— EXCERPT TO READ —
--- START ---
Me: I have more sympathy with playing by the rules, especially
since I don't know what we're trying to solve. It seems silly
to be debating dodges to improve performance, without knowing
what the performance problem actually is!
If you can live with making the correctness of your program dependent on
mere statistic evidence, go ahead. But it is important to point out that
such a program is inherently unportable because it implicitly relies on
- documented or undocumented - features of the specific platform it runs
on.
Besides, there are more dangers to unguarded concurrent data access than
the possibility of a non-atomic read or write. Multiprocessor issues and
instruction reordering at hardware level introduce pitfalls that most
programmers wouldn't think about in their wildest dreams.
A few months ago there was a long discussion in comp.lang.c++.moderated/
comp.programming.threads about taking a similar synchronization shortcut
in the implementation of the Singleton pattern. Eventually it became
clear that it is impossible to bypass regular locking without invoking
the risk of race conditions.
Gerhard Menzl
I completely agree. On the other hand, there are times when performance
is a significant enough requirement that 'seems like it works in practical
cases' is good enough. I do real time embedded systems so I often run into
this.
--
-GJC
-gcha...@shore.net
-Abolish Public Schools.
--- END ---
— WORK REQUIRED —
In the forum excerpt above, what kind of systems does the last poster say they work on?

— LISTED ENTRIES —
--- START ---
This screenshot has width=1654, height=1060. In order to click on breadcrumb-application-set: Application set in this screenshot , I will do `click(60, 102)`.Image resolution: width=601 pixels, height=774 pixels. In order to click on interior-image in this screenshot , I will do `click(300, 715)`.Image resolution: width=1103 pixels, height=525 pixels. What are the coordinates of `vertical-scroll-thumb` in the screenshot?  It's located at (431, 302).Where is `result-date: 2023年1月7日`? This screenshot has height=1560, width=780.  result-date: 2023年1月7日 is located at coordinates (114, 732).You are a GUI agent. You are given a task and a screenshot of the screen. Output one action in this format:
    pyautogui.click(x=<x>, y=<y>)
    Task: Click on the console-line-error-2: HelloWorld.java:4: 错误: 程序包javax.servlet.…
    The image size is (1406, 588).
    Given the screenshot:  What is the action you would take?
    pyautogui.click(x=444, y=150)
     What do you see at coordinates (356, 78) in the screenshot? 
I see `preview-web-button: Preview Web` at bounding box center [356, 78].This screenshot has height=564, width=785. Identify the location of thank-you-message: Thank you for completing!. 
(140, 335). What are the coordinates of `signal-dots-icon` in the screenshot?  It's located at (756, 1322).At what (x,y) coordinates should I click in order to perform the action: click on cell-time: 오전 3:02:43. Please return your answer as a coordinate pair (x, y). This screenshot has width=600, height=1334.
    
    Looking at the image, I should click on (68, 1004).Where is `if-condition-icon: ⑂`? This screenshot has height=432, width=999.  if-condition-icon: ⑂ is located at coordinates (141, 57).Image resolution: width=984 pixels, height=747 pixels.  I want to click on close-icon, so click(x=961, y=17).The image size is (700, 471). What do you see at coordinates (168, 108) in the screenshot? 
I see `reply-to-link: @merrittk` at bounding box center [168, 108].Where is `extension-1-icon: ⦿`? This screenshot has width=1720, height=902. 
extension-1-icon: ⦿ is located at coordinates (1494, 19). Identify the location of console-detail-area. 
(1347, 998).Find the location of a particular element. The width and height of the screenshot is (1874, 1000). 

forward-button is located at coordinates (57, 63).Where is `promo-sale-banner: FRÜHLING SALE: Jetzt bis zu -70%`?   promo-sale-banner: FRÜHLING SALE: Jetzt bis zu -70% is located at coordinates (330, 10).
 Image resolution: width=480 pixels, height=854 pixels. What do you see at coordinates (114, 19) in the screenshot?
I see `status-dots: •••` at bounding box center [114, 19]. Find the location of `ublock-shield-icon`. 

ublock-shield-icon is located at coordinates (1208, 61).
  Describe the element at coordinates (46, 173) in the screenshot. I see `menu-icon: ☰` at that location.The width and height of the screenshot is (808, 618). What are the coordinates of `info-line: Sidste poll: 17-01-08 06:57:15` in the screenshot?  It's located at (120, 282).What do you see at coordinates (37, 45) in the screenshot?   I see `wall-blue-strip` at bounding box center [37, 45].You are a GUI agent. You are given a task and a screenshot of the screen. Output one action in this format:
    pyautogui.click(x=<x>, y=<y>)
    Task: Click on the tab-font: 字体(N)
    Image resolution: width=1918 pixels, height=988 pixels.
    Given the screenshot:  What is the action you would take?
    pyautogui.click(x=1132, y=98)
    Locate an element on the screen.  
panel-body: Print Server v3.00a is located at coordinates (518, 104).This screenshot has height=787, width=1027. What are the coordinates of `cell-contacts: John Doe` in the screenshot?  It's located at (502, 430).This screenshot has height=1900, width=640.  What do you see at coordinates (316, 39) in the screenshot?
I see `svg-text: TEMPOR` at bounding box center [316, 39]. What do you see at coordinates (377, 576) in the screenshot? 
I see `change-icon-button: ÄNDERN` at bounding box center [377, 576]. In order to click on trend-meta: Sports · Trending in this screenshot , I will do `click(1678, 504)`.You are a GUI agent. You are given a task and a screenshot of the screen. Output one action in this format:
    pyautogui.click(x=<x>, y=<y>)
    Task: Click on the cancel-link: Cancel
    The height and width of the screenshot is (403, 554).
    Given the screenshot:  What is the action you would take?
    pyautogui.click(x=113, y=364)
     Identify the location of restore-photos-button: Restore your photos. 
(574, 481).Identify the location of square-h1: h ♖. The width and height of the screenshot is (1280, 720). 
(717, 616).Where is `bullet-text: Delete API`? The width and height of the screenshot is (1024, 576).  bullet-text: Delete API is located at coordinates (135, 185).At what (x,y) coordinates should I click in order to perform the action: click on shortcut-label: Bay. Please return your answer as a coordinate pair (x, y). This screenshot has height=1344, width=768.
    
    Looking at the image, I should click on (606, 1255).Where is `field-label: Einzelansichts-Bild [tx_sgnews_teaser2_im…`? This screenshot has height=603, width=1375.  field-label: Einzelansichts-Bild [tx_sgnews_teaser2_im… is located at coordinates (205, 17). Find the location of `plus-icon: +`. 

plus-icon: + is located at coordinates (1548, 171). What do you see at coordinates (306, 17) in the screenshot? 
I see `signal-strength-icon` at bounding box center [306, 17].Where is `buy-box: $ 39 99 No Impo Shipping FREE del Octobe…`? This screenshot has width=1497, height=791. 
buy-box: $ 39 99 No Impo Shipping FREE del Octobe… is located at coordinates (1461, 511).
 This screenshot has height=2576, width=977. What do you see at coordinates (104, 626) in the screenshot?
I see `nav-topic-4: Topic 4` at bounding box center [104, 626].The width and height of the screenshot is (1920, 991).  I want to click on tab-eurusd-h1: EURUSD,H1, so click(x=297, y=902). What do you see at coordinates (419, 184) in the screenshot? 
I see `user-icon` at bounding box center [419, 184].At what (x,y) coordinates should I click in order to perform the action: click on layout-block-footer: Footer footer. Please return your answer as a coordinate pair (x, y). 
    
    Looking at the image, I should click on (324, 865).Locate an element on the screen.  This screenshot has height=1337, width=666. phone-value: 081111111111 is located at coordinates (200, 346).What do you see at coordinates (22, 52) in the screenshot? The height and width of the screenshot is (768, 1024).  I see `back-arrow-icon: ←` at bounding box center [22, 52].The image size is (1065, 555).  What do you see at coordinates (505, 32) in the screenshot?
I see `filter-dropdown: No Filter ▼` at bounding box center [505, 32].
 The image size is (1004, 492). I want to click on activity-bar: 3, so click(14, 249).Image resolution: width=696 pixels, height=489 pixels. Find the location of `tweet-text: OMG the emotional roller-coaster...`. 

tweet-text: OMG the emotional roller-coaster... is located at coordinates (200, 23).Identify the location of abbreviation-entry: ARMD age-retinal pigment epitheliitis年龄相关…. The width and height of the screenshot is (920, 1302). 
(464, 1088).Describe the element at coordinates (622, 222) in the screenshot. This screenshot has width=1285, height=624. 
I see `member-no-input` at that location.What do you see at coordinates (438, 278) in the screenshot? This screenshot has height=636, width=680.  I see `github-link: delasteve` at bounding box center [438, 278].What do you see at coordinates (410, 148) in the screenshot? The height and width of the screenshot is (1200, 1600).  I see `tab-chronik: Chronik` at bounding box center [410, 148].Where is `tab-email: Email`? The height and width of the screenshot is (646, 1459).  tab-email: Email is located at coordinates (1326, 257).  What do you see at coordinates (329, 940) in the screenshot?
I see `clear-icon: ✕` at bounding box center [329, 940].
--- END ---
— EXERCISE RESPONSE —
Real-time embedded systems.